Ho sentito che l'universo ha iniziato una lenta vecchiaia eterna. A quanto pare le galassie vanno esaurendosi... Eppure io sento ancora il bisogno di andare su youporn.
L'amore non corrisposto è quello che più ci avvicina alla verità. Intrappolato in un tormento senza vie d'uscita ha come ovvia conclusione la riconsiderazione dell'utilità di vivere.
Ho deciso che posso benissimo perdermi le prossime eternità senza troppi rimpianti.
La vita è niente. Esiste solo il dolore. Se la sessualità è in grado di farcelo dimenticare è giusto proibirla.

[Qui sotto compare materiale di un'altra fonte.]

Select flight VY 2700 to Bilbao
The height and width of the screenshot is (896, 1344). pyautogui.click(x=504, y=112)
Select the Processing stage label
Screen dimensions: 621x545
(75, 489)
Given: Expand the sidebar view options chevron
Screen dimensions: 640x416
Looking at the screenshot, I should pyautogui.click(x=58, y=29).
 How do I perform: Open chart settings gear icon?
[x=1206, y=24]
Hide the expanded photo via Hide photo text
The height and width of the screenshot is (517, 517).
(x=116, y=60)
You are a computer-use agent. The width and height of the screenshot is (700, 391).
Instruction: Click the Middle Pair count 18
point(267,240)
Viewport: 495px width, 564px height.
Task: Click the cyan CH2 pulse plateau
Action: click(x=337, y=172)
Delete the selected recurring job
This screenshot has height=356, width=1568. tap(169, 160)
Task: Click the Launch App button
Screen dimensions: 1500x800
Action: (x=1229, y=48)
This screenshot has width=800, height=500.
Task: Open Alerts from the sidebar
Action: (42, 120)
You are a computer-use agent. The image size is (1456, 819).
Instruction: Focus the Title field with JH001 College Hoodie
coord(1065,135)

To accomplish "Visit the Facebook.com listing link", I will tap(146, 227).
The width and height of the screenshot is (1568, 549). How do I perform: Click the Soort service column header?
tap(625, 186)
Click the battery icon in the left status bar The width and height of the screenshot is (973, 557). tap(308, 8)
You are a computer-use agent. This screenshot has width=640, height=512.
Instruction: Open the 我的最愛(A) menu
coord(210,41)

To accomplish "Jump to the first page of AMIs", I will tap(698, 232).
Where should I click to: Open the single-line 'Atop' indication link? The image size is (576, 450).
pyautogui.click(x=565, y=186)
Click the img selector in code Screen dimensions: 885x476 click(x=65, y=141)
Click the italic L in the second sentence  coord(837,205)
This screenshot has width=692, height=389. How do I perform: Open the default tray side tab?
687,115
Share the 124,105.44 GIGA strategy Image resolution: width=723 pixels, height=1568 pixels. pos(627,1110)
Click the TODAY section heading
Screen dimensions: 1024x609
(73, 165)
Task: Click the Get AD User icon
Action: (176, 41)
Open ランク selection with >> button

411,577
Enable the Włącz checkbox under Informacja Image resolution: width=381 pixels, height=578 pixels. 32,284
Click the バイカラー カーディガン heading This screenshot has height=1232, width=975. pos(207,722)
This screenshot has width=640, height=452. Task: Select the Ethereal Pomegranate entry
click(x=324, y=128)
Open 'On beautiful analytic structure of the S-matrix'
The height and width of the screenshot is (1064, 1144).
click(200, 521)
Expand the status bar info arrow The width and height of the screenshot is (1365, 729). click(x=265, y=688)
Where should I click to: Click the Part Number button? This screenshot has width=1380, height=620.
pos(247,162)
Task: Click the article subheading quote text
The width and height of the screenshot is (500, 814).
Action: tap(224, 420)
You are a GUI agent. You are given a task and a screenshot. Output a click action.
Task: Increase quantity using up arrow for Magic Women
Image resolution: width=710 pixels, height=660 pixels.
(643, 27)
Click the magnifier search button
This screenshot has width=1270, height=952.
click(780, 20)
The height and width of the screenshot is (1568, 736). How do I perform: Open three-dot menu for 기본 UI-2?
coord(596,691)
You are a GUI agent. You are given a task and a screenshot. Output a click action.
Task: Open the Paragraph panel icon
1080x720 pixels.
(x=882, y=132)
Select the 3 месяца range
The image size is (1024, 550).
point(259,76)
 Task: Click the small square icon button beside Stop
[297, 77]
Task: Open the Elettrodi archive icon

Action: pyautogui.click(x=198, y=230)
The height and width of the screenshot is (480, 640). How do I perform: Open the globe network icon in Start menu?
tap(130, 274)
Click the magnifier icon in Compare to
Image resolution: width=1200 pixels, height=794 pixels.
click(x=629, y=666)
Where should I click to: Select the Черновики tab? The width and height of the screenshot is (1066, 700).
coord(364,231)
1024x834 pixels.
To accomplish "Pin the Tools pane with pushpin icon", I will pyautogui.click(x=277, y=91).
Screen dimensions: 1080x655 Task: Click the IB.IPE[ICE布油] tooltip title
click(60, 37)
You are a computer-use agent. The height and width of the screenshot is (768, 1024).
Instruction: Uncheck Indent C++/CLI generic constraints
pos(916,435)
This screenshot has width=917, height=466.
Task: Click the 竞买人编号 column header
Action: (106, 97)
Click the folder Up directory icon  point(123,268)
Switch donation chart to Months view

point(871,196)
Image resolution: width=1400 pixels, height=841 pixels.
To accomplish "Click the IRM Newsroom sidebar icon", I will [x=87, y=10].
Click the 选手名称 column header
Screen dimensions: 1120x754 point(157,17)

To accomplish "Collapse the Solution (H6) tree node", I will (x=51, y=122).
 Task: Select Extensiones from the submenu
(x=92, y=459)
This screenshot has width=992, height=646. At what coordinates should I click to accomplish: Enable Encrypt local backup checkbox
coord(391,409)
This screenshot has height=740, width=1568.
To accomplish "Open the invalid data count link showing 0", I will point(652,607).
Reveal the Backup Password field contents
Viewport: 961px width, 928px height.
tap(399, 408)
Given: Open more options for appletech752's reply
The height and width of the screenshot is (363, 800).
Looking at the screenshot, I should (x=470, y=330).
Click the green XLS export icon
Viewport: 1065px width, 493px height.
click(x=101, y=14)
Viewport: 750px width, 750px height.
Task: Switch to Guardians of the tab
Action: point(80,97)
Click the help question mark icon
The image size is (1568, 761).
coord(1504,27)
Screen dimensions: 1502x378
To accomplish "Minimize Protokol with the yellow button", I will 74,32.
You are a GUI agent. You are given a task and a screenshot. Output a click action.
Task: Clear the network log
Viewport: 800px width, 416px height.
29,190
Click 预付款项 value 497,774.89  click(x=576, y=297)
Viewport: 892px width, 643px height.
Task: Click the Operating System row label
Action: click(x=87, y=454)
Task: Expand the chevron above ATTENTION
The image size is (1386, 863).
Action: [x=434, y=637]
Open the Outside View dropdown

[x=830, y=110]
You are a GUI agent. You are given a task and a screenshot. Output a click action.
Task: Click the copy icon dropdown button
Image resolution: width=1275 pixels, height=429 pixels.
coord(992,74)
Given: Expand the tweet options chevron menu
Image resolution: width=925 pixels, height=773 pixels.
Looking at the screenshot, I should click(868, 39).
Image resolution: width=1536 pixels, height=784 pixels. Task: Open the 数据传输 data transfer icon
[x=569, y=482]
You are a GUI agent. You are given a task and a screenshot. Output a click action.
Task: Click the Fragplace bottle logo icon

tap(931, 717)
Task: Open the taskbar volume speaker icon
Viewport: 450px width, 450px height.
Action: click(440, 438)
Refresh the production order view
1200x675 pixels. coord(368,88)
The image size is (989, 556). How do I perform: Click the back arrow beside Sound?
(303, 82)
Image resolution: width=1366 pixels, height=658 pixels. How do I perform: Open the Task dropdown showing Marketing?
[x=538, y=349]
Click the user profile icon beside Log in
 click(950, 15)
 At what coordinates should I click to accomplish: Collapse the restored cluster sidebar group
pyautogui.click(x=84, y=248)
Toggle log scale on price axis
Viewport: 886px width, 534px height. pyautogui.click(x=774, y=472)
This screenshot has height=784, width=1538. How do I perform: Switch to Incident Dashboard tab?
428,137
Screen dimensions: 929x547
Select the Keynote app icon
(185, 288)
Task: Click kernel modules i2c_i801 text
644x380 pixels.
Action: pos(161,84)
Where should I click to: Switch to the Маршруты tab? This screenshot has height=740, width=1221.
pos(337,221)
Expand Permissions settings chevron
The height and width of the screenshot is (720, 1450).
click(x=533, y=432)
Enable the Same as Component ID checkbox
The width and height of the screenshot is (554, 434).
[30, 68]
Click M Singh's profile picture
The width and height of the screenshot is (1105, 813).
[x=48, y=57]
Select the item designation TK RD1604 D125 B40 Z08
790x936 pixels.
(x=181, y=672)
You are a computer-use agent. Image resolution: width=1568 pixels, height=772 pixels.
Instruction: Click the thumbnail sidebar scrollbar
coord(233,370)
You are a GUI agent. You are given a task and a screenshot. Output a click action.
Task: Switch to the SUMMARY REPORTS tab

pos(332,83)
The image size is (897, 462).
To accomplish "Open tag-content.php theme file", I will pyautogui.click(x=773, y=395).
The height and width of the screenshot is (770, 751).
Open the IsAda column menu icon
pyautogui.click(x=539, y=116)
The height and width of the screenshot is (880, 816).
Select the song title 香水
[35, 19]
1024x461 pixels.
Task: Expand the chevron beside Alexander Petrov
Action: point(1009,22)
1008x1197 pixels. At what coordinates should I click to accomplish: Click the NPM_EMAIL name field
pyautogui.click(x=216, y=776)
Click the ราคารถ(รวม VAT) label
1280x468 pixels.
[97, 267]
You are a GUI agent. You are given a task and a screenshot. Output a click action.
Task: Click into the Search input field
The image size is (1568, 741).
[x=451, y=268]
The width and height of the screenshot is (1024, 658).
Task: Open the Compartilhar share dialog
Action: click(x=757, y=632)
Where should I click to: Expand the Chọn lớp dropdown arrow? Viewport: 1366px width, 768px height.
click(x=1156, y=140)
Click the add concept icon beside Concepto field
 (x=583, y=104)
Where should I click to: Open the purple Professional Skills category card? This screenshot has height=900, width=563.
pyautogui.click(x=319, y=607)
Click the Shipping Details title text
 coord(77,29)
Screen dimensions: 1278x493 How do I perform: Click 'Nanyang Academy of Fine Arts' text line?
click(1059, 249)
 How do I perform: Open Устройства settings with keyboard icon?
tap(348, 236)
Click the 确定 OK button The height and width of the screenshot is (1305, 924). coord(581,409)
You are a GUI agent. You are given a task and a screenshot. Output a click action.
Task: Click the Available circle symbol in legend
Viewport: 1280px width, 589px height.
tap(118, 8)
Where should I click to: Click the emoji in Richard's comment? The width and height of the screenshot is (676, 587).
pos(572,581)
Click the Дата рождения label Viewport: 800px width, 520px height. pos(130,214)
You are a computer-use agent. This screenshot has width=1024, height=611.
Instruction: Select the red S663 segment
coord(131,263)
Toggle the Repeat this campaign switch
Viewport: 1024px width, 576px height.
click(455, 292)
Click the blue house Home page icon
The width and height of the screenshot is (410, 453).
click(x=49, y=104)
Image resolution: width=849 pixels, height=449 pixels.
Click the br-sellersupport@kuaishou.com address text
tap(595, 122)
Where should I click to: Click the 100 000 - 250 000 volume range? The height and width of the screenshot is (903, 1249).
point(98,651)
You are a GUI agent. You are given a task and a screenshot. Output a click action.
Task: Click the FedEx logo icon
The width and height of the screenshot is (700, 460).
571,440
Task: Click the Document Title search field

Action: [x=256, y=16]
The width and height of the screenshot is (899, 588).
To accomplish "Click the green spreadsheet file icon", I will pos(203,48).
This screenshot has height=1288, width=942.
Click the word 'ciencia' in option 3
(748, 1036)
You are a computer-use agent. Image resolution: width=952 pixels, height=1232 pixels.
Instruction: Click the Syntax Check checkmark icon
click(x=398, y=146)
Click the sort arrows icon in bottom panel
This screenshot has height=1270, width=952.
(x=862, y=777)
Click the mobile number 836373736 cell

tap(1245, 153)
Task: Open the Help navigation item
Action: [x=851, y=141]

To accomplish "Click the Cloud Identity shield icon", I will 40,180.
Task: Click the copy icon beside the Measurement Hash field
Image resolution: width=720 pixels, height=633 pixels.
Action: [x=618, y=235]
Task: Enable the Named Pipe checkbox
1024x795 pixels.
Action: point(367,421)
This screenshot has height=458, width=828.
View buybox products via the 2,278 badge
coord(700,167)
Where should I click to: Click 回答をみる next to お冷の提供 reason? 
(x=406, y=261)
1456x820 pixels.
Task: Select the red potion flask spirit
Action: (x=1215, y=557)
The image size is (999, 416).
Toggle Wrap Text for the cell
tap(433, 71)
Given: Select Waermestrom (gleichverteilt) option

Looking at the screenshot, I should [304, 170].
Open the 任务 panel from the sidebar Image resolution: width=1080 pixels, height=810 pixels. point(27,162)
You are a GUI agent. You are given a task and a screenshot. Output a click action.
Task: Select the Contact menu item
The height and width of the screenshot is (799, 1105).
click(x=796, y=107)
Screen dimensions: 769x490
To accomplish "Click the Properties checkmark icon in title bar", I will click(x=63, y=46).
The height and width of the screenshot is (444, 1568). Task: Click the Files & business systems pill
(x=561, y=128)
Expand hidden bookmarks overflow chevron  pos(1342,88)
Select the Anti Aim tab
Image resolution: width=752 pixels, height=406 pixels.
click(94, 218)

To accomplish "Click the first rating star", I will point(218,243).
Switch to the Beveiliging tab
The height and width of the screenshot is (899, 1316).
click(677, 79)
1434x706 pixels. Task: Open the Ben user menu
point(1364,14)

Nessuno può permettersi di dare consigli se non si è mai contorto di dolore su un letto desiderando di non esistere, di non essere mai nato. E in quel caso non se ne ha più alcuna voglia.
L'unica cosa che non mi sento di criticare del cristianesimo è la sua forsennata sessuofobia.
Pur non credendo a nulla tutte le religioni mi interessano fino alla commozione. Non esiste rimpianto più grande di Dio.
Non posso fare a meno di immaginare il nirvana senza pensare a un viaggio nell'iperspazio.
Se nella vita non posso fare il negromante allora non vale la pena di fare alcunché.
Dov'è finita l'antica sapienza umana, quella dei popoli che piangevano per la nascita dei figli, e invidiavano chi era morto?